Trump’s veto threat came after White House press secretary Kayleigh McEnany in early June called the amendment an “absolute nonstarter” for the president. Defense Secretary Mark Esper and Army Secretary Ryan McCarthy initially expressed an openness to renaming bases named after Confederate figures — only to later face opposition by Trump himself.
Senate Majority Leader Mitch McConnell (R-Ky.) declined to weigh in on Trump’s veto threat Wednesday, but he has previously signalled support for the renaming effort.
“If It’s appropriate to take another look at these names, I’m personally OK with that — and I am a descendant of a Confederate veteran myself,” McConnell said last month. “With regard to military bases, whatever is ultimately decided, I don’t have a problem with.”

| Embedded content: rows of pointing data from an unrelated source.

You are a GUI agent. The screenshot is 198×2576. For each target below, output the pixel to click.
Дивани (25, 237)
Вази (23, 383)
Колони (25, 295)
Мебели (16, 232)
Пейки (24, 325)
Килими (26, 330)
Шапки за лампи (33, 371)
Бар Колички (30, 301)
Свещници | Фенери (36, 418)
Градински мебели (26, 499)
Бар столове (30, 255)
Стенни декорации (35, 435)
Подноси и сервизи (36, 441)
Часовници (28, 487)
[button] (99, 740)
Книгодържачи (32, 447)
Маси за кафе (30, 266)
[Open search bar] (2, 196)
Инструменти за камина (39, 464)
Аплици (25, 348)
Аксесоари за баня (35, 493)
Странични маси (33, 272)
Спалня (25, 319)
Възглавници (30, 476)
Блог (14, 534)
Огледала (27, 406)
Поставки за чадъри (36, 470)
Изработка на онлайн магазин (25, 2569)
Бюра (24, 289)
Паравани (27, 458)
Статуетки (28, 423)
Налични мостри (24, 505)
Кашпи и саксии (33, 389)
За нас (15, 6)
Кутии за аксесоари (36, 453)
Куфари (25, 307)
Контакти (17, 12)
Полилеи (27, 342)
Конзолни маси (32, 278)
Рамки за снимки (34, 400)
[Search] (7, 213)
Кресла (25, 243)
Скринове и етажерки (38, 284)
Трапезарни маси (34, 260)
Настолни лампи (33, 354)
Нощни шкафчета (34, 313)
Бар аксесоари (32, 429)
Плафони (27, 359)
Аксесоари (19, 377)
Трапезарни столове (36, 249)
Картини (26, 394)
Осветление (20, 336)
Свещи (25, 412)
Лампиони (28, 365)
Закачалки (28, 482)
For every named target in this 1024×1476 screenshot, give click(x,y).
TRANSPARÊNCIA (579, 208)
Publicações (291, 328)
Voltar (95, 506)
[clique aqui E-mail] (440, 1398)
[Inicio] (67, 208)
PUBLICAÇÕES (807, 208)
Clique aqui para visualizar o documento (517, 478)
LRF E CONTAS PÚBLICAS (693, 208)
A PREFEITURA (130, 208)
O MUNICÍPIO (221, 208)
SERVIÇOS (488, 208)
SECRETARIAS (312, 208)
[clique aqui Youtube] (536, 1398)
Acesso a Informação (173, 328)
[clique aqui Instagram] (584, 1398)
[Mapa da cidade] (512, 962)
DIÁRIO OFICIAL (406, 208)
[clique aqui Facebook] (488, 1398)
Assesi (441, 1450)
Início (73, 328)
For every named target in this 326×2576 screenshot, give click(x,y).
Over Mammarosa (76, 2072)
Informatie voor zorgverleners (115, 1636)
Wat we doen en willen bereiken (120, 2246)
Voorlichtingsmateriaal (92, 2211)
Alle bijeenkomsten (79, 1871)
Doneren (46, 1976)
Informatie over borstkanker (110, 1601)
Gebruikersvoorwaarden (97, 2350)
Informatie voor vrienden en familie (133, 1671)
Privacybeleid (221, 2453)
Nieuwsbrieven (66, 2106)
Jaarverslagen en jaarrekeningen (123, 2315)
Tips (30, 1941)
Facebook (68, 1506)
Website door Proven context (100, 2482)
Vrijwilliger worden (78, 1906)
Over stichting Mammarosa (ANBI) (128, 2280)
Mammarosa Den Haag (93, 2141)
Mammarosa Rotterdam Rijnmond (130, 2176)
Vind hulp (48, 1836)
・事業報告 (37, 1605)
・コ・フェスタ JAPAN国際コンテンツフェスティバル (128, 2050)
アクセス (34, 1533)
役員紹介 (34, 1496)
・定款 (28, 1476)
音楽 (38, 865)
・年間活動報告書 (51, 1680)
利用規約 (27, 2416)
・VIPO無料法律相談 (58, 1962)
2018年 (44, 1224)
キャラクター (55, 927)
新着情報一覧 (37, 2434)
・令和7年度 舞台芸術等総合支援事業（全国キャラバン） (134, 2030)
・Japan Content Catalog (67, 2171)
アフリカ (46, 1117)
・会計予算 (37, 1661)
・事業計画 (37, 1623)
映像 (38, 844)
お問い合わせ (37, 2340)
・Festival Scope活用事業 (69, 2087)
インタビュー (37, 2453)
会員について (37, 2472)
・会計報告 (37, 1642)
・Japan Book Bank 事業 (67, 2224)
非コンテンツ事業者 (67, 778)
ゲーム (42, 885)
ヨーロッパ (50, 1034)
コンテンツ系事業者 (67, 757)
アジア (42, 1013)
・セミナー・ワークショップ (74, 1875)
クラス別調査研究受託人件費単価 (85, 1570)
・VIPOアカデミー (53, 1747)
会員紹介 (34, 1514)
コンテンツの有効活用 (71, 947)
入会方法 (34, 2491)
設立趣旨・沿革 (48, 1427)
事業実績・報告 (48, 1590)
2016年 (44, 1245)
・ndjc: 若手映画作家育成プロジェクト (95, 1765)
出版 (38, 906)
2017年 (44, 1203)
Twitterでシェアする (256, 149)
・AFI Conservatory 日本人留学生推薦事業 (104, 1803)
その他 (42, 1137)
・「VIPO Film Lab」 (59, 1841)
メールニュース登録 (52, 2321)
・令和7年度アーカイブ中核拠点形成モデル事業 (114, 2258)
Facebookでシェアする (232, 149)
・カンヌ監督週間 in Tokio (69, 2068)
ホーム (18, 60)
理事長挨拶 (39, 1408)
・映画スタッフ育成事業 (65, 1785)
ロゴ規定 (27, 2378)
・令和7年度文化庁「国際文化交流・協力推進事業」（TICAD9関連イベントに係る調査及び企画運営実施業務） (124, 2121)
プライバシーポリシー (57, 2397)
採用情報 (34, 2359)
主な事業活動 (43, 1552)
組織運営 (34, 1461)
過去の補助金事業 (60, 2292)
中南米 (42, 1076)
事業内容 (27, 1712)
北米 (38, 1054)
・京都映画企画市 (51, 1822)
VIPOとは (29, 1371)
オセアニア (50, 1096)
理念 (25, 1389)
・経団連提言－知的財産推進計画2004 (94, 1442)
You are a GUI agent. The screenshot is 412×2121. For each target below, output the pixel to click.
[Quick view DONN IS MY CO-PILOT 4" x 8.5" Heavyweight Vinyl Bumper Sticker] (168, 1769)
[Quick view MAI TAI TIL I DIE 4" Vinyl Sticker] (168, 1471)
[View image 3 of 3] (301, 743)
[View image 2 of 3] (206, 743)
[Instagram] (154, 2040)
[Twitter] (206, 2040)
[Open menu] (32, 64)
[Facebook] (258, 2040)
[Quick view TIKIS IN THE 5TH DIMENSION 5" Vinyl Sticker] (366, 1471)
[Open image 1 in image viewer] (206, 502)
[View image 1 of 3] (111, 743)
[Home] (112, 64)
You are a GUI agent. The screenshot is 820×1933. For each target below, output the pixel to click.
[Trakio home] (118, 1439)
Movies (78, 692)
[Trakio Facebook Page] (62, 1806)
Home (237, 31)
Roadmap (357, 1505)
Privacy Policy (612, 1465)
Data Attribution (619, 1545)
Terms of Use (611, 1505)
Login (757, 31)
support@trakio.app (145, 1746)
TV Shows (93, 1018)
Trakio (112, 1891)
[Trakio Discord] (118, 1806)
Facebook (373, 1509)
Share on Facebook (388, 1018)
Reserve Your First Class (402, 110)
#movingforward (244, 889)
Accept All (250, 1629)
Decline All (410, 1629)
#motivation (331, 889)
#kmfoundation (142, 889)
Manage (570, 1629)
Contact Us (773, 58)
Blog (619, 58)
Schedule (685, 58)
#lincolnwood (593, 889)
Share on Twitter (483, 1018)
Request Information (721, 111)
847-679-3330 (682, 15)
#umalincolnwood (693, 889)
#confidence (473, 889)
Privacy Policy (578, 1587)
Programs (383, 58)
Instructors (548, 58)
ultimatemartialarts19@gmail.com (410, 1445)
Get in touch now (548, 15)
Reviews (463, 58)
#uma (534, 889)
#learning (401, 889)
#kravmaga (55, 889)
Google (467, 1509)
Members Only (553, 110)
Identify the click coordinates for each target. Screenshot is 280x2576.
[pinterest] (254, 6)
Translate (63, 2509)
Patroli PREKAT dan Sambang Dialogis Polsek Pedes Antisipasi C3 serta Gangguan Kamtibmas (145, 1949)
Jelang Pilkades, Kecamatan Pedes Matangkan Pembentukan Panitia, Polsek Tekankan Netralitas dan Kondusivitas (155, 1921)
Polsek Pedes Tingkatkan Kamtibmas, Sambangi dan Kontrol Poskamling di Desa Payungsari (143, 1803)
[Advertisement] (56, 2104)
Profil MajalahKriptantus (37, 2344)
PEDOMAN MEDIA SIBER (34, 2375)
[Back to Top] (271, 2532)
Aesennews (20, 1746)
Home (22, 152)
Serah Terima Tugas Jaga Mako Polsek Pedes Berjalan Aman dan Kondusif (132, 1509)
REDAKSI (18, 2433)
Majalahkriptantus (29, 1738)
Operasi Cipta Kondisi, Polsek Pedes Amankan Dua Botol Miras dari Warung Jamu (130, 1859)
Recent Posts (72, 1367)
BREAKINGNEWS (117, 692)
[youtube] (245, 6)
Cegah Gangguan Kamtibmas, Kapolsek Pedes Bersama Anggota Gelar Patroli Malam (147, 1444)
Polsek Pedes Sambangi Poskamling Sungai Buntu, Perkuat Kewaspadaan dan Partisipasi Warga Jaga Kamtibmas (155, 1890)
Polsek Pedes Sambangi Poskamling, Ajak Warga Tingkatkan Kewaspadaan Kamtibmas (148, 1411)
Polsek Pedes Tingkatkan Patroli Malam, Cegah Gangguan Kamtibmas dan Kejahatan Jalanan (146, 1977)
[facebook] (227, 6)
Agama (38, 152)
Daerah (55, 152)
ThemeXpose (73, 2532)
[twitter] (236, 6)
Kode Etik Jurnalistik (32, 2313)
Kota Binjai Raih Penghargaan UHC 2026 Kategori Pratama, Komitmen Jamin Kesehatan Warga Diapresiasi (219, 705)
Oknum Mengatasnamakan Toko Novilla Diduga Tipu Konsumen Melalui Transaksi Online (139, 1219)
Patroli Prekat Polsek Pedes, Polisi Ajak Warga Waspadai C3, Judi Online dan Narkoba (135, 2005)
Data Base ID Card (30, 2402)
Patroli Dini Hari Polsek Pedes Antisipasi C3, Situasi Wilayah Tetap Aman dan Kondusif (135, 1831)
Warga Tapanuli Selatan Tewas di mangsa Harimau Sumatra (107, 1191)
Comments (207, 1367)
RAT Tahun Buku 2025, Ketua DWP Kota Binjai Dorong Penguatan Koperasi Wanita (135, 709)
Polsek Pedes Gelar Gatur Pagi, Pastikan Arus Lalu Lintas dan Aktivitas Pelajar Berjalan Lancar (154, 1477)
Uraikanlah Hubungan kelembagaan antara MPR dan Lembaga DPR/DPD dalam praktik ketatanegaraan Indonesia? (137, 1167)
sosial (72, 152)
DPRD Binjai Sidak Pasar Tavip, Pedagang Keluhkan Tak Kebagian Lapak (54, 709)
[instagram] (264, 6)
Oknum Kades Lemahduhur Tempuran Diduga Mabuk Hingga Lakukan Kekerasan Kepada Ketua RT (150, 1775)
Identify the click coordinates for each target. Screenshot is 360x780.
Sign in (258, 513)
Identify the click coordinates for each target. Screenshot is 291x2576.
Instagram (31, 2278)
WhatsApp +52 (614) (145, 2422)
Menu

Senate Democrats, meanwhile, predicted on Wednesday that Trump would not actually veto the bill over his objections to Warren’s amendment, noting that the legislation includes a pay raise for American servicemembers and other priorities of the White House.
“This is typical bluster from President Trump,” said Senate Minority Leader Chuck Schumer (D-N.Y.), who dared the president to veto the measure on Tuesday. “The NDAA will pass and we will scrub from our military bases the names of men who fought for the Confederacy and took up arms against our country.”
Some GOP senators, though, agree with the president on the preservation of Confederate bases. Sen. John Kennedy (R-La.), for example, introduced an amendment to the defense bill that would rename all U.S. military bases after Medal of Honor winners.
“If we’re going to do this fairly, we should reevaluate all bases,” Kennedy said.